Updated at 12:51 p.m.

President Trump's newly aggressive stance toward special counsel Robert Mueller will be the biggest test yet of the work he and allies have carried on for months to shape the political landscape among their supporters.

Trump and his attorneys appear to be hardening their attitude toward Mueller's office as discussion continues swirling about a potential presidential interview — whether Trump should agree, or risk a subpoena, or fight it, or invoke his Fifth Amendment right not to give evidence.

If Trump feels comfortable fighting, it will be in part because he and his supporters say Mueller's office is hopelessly biased — so not cooperating is the only logical choice.

"The Russia Witch Hunt is rapidly losing credibility," Trump wrote on Twitter on Monday. "House Intelligence Committee found No Collusion, Coordination or anything else with Russia. So now the Probe says OK, what else is there? How about Obstruction for a made up, phony crime.There is no O, it's called Fighting Back."

Later he wrote: "The 13 Angry Democrats in charge of the Russian Witch Hunt are starting to find out that there is a Court System in place that actually protects people from injustice...and just wait 'till the Courts get to see your unrevealed Conflicts of Interest!"

Mueller is a Republican. Trump and his allies complain that the past political support of Democrats by people inside the special counsel's office means they cannot investigate honestly.

The House intelligence committee's majority Republicans said they found no conspiracy between Trump campaign aides and the Russian attack on the 2016 election and that the contacts between campaign aides and Russians were simply "ill-advised."

The panel's minority Democrats argued that Republicans did not conduct a serious and complete investigation.

Trump argues that the majority report should have ended the matter, but the Justice Department and Senate intelligence committee Russia investigations remain open — which irks the president.
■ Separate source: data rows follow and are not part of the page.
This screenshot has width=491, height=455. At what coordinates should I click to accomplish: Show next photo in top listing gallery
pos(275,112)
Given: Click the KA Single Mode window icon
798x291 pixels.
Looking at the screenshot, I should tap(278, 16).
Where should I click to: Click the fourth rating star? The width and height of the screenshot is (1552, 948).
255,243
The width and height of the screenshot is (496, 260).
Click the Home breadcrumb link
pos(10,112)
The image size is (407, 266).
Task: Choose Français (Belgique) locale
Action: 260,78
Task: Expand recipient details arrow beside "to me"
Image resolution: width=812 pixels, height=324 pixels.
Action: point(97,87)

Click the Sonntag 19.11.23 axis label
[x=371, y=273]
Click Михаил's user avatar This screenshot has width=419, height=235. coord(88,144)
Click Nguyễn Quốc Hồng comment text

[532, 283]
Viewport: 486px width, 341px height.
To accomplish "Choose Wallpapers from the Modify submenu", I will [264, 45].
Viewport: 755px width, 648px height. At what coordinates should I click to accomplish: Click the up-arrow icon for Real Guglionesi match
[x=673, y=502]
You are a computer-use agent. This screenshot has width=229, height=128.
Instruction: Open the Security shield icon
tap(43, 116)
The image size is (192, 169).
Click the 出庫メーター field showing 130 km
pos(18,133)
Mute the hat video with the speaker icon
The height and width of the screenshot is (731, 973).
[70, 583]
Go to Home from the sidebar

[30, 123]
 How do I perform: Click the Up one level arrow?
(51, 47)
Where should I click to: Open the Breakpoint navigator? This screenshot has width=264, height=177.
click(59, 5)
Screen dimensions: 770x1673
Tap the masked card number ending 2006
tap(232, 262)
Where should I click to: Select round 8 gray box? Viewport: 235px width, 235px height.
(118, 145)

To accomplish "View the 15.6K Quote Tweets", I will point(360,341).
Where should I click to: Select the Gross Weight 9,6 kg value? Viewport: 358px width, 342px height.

"Is this Phony Witch Hunt going to go on even longer so it wrongfully impacts the Mid-Term Elections, which is what the Democrats always intended?" Trump wrote later on Monday. "Republicans better get tough and smart before it is too late!"

Trump probably has little to fear from his own Republicans. House Judiciary and intelligence committee members have been complaining for months about what they call the "bias" in the FBI and Justice Department and the abuses of power they say have been uncovered.

They also have been targeting Mueller specifically since last year — Florida Rep. Matt Gaetz, for example, said in November that Mueller's office amounts to an insurgency within the federal government.

"We are at risk of a coup d'état in this country if we allow an unaccountable person with no oversight to undermine the duly elected president of the United States — and I would offer that is precisely what is happening right now," he said.

House intelligence committee chairman Rep. Devin Nunes, R-Calif., followed up with his declassified memo and then the final report that Trump has embraced. And although Trump's lawyers spent much of the intervening time careful to say they were cooperating with Mueller if not praising him outright, that line has changed.

"There's no question that the amount of government misconduct is accumulating," attorney Rudy Giuliani told ABC's This Week on Sunday. "I happen to believe it's greater than anybody realizes. Very embarrassing to my former Justice Department."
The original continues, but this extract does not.